After seeing me teach, he said to me, “You know, Chris, you’re going to be a great teacher once you get over thinking you have to perform.”
I was crushed.
And as a result, in both my student teaching and early in my teaching career, I would try to dial back my personality, and whenever kids would say things I thought were awesome, rather than get excited, I’d try to remember to sit back and say, “Hmmm… huh… interesting.”
But I couldn’t sustain that because I was — and am — excitable. And one day the kids called me out on it, and asked who this person was who would say, “Hmm… huh… interesting,” because they liked the person that got really excited by their ideas. The kids liked who I really was, not who I was pretending to be. And I realized that as much as I liked my professor, he was wrong. The performance wasn’t the person who was super-animated in the classroom – that was who I was (and am) and instead, the performance was trying to act like him.
That didn’t mean I needed to be in the front of the class, and it didn’t mean that I wanted to run a teacher-centric classroom. It meant that I had to figure out that if I wanted kids to bring their best selves to the classroom every day, so did I. And I’m high-energy and excitable – I just am. I had to learn how to ensure that being a big personality did not mean that who I was was more important than who the kids were. I had to make sure that I didn’t ever confuse charisma with content. I had to understand early on the difference between engaging the kids and empowering the kids. In short, I had to learn the craft of progressive teaching while bringing an authentic sense of self to the classroom – which is one of the great challenges for all of us who want to make our teaching authentic and real.
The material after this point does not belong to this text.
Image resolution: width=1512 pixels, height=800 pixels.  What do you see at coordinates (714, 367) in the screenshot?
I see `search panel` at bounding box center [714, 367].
I was thinking of this story today while having a conversation with a teacher-coach today about how to help soft-spoken young teachers develop their teacher-selves. Because, on some level, it’s a lot easier as a young teacher to have a big personality and a lot of charisma. For me, being a rather animated person by nature made that transition to the classroom easier, because that energy could cover up a lot for a lot of pedagogical mistakes I made while I was just learning the craft. But I worry that many soft-spoken young teachers are taught to work on having a “bigger” personality, to learn how to perform, rather than to make who they are work for them in the classroom. And that’s too bad, because it misses a chance for that young teacher how to bring the best sense of who they are to the classroom in a way that works for them.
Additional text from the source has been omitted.